Full code for Day 6 can be found on Github.
The Day 6 problem can be found at adventofcode.com/2022/day/6.
Jump to:
My final full code:
use std::fs;
use std::collections::HashSet;
fn main() {
let input: Vec<char> = fs::read_to_string("input.txt").unwrap().trim().chars().collect();
let start_marker = find_starts(input.clone(), 4);
println!("The end of the packet sequence is at {}.", start_marker);
let message_marker = find_starts(input, 14);
println!("The end of the message sequence is at {}.", message_marker);
}
fn find_starts(input: Vec<char>, size: usize) -> usize {
for (i, window) in input.windows(size).enumerate() {
let set: HashSet<&char> = HashSet::from_iter(window.iter());
if set.len() == size {
return i + size;
}
}
0
}
That is it!!!
Part 1
Now, this puzzle would've been a lot harder without windows. I've used the sliding window technique in Python before, but Rust has a very nifty method for when you need windows that are of a fixed size.

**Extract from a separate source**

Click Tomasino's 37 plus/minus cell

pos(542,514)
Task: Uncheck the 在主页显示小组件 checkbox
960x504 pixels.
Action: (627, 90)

(The link for the sliding window technique above uses two pointers to find a window of an ambiguous size, but the concept is the same here. We're just sliding a window of a fixed size across a vector.)

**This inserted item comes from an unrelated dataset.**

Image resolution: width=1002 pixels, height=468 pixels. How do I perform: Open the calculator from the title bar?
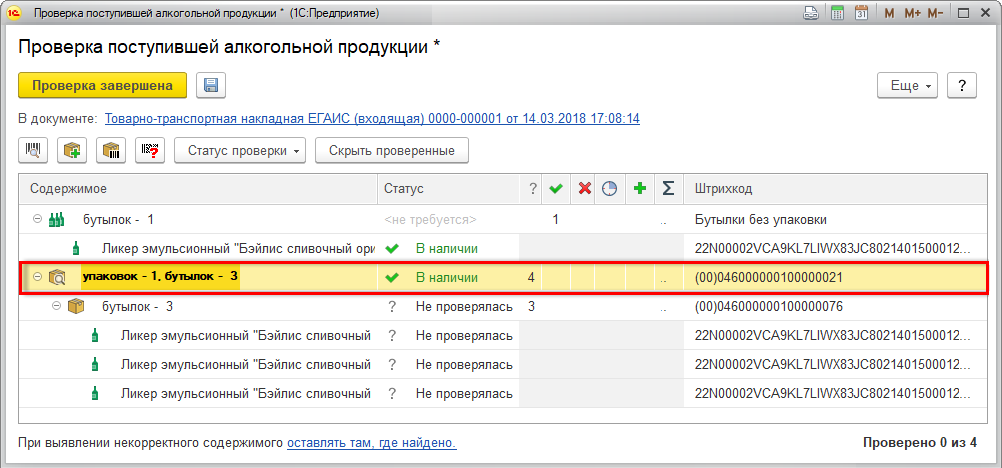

I'm enumerating over the vector of windows with an index because I need the position of the last character in the string that satisfies the requirements of all characters being equal. To get that number, all I need is the index of the winning window + the size of the window.
To check if all the characters in the window are unique, I'm adding the window to a HashSet, which will automatically remove any duplicates. I could have also used .dedup()
like I did in day 3.
Then, I check if the length of the set is equal to the size of the window, and if it is, I return the index of the window plus the size.
Part 2
For part 2 I was able to repurpose the same function, but instead of passing in 4 as the size of the window/unique string, I passed in 14.
What I learned
- .windows() - Iterator that returns a series of smaller overlapping chunks of a fixed size.
- ::from_iter() - I shoud use this more often. It collects into a data structure from an iterator. I knew that
HashSet::from()
used an array, butHashSet::from_iter()
is much more convenient when working with vectors.